• Check your understanding:
**a)** Rewrite the stretch of the Payhippo profile from "For so long, Nigeria" through "sources (Like solar).", switching "deregulation" to "liberalization".
**b)** According to the Payhippo profile, what did the company offer before its pivot to clean energy?

• Provided passage:
******
Dami Olawoye- CEO at Payhippo (YCS21).
Before joining Payhippo, Dami had extensive experience in private equity. And it wasn’t that long after joining Payhippo when he transitioned to the role of CEO. Apart from the many wins the company has achieved under his leadership, the most remarkable one has been transitioning Payhippo into a clean energy fintech.
Dami tells me that before the pivot, they were simply a fintech company offering loans to SMEs.
But, they quickly noticed that the biggest challenge facing their customers in Nigeria was inefficient electricity supply.
Customers would often take loans to buy generators to power their businesses, at a great cost to the environment.
And the team began to look at ways they could help their customers be more efficient without jeopardizing the environment.
Now, Payhippo is a certified clean tech operator that gives loans to consumers to buy solar systems.
For so long, Nigeria has been running on generators thanks to the electricity crisis. But recently, deregulation in the petroleum industry affected fuel prices, paving the way for other affordable energy sources (Like solar).
Dami notes that the market has been shifting to clean energy since over a year ago. Seeing a solar panel in homes and businesses has almost become normal in Nigeria (And a good number of those are Payhippo customers).
******
• Provided material:
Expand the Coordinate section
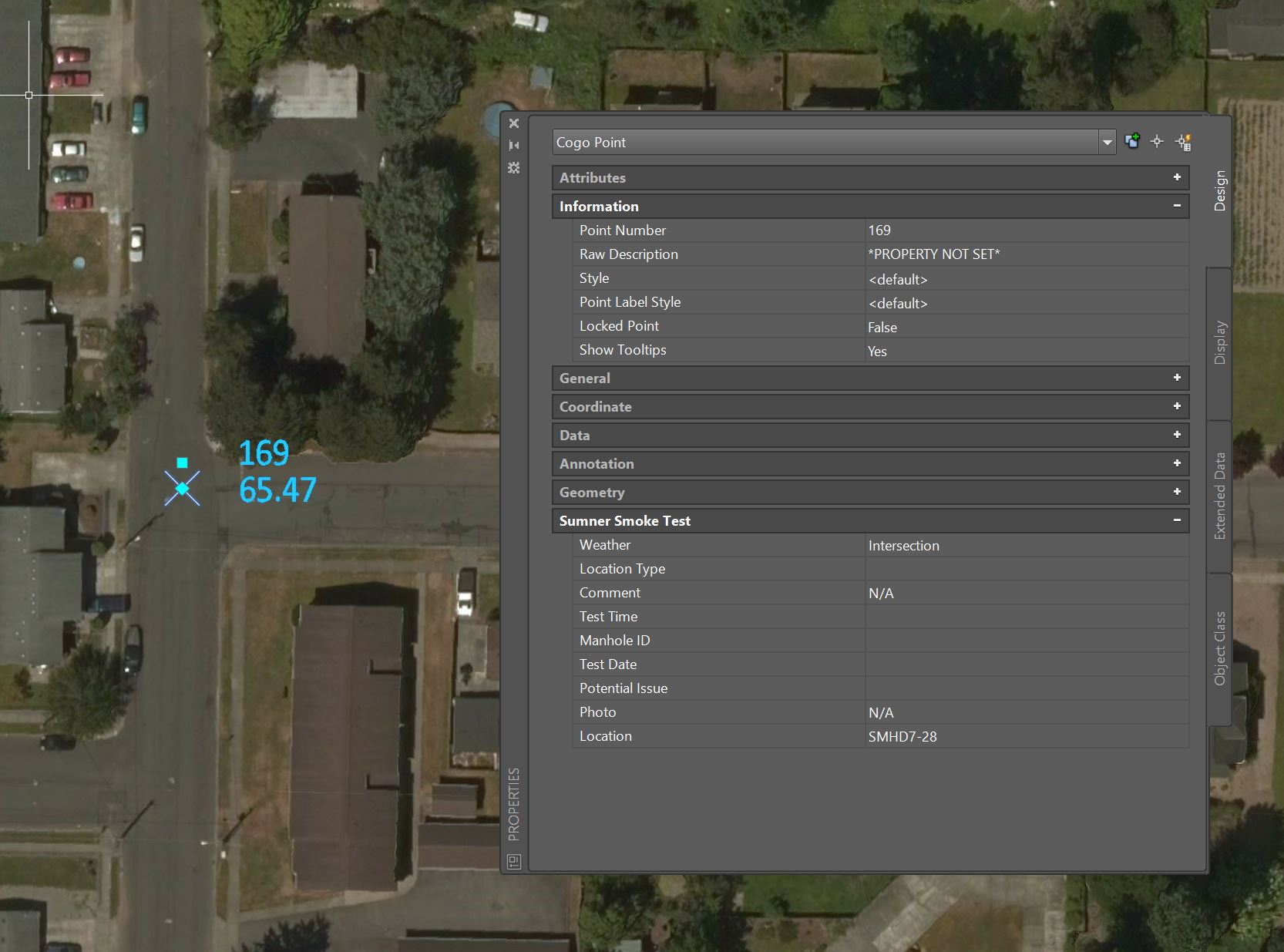 (x=1177, y=406)
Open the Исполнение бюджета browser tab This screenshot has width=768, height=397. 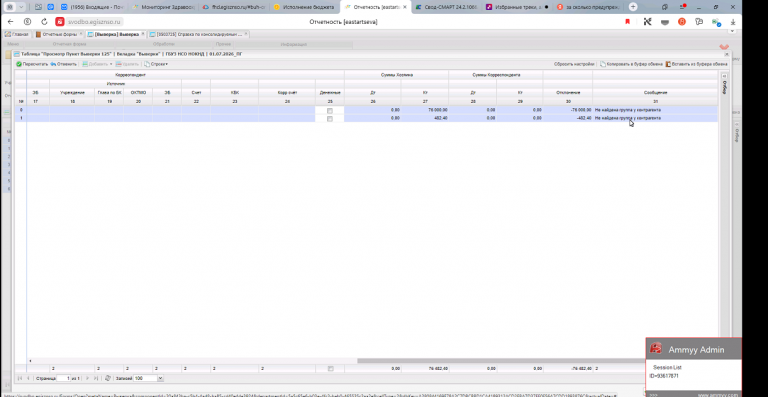pyautogui.click(x=304, y=7)
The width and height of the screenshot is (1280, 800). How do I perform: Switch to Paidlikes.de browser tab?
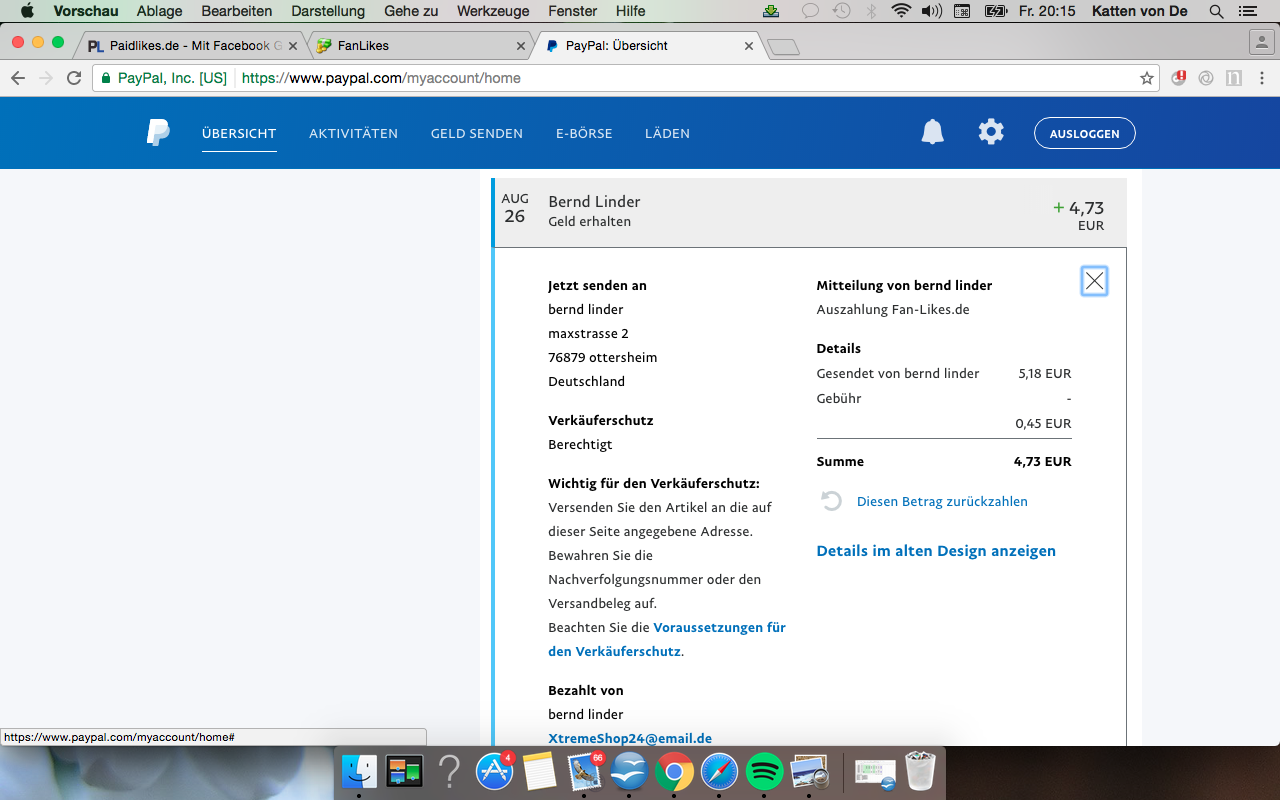pos(185,45)
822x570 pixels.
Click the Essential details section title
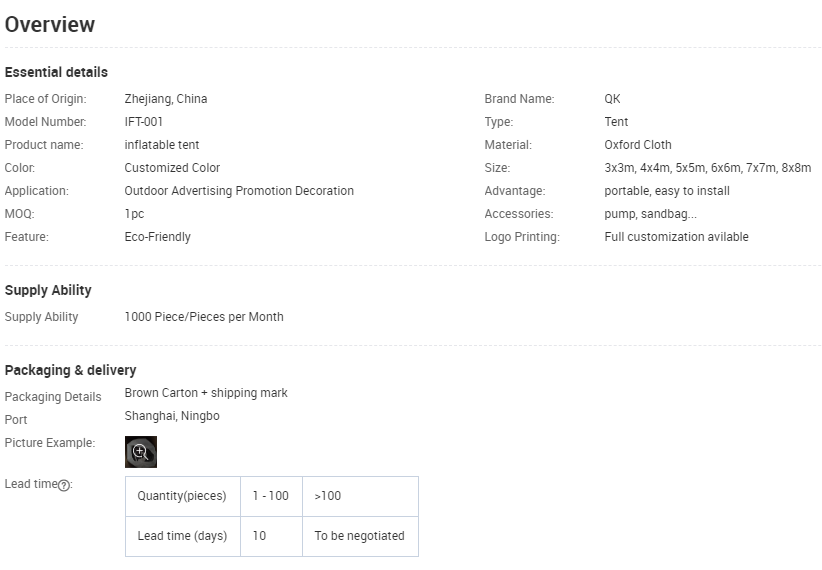56,72
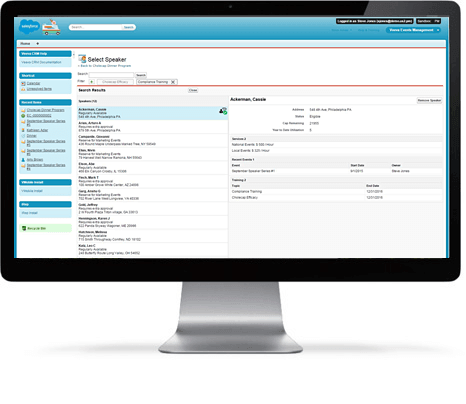Click the green plus add filter icon

coord(92,82)
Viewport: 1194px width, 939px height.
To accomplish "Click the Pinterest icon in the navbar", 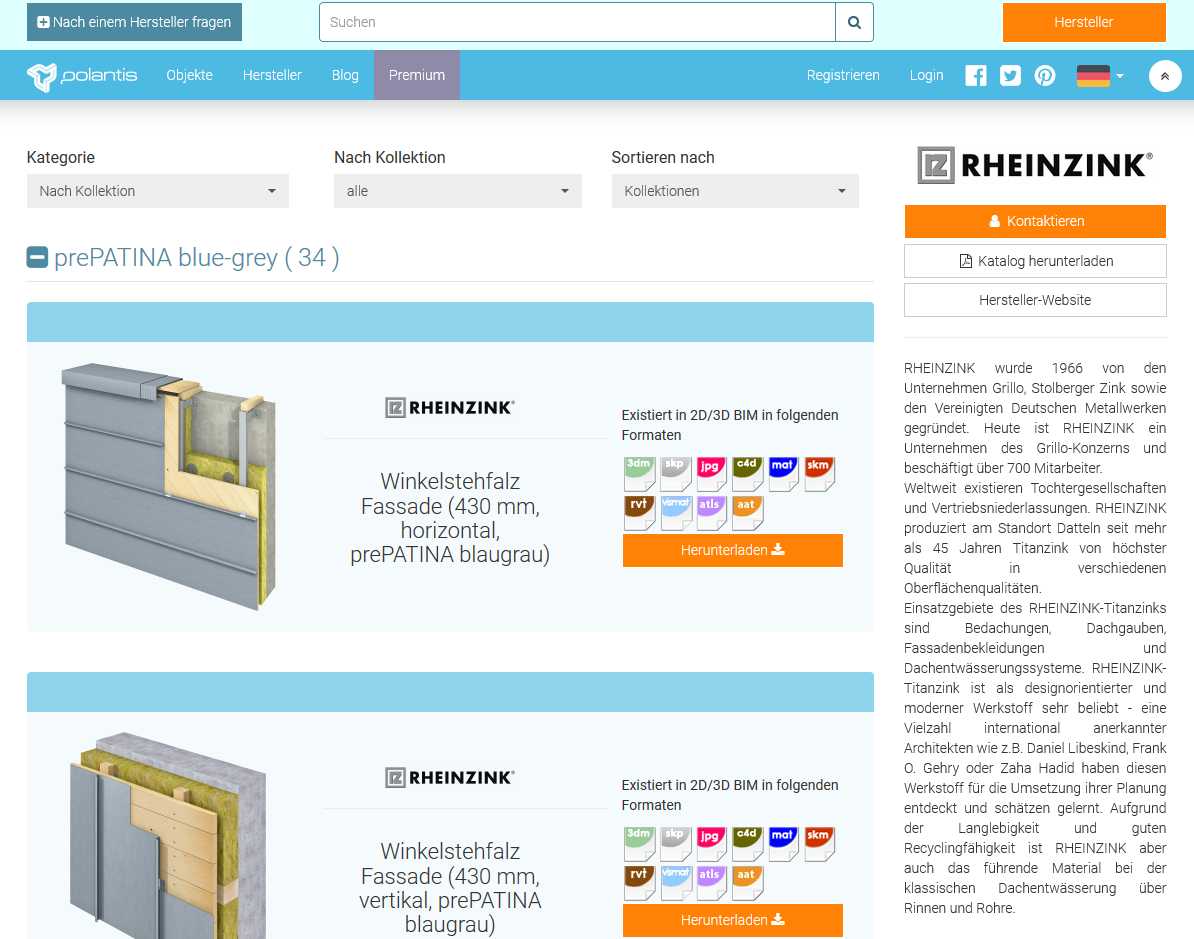I will [x=1045, y=76].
******
• Answers to each task:
**a)**
For so long, Nigeria has been running on generators thanks to the electricity crisis. But recently, liberalization in the petroleum industry affected fuel prices, paving the way for other affordable energy sources (Like solar).

**b)** Loans to SMEs.